Something feels different today, but I can’t put my finger on what exactly it is. The halls are full of whispers; whenever I catch someone’s eyes, they turn away sharply, and I don’t know why. My skirt’s a little short, but no shorter than usual, and my hair has the same long braid in it, so why is today different?

Dropping my lunch tray on the table, I face Marissa and ask, “Do you know why everyone is staring at me?” She looks around while munching on her Cheetos and turns back, giving me a confused glare.

“Are you still taking those pain meds for your leg, B? Because absolutely no one is looking at you.”

Peering over Marissa’s shoulder, she’s right. “I don’t know. Something just feels different today, and I’m not sure what exactly it is.”

Marissa snorts. “Duh, it feels different. We’ve just lost our best quarterback and your newest crush to a potential rival school. That’s the biggest thing that’s ever happened here.”

Best quarterback? As in Drew?

“What are you talking about?”

She stares at me, dumbfounded. “Didn’t your dad tell you?” I shake my head, but can’t stop the prickly sensation creeping over my skin. Is there something I should know? “Surprising, since you’re all up in the football team these days. Drew’s leaving.”

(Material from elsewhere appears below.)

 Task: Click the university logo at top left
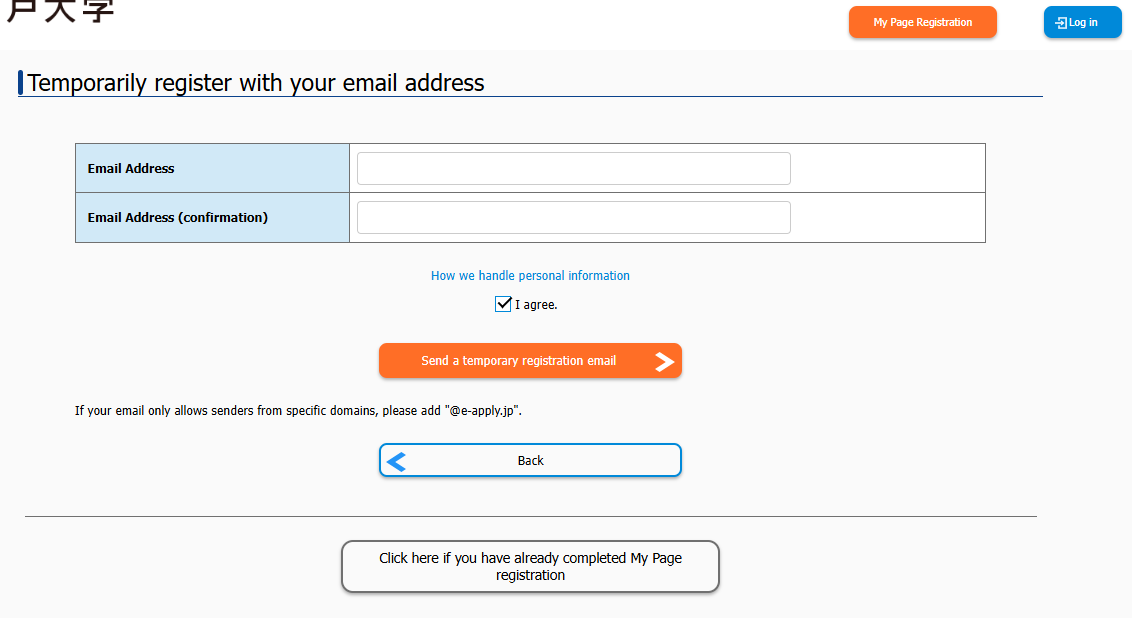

I think my heart stops, and I want to pinch myself because this can’t be real. I can’t breathe. All I can do is repeat those words in the back of my head.

Drew’s leaving. Drew’s leaving. Drew’s leaving?!

Marissa looks around before leaning in. “Apparently, it happened over the weekend. He decided he wanted to play in warmer weather. West Coast seems most likely. Covey U and Southern Collegiate have already reached out.”

“But why? Jacob’s entering the draft this year; he would be our starting quarterback?”

She shrugs. “That’s what the whispers are about. No one knows the real reason, or if they do, they aren’t sharing it with mere mortals like me. Maybe ask your dad.”

Why didn’t my dad mention it when I saw him for dinner on Friday night? Drew’s not leaving. He can’t be. Granted, we haven’t spoken in a few days, but that kind of decision doesn’t just happen overnight, and he would have mentioned it to me at some point, especially since one of the main things drawing me away from confirming our relationship status was his and my father’s close relationship.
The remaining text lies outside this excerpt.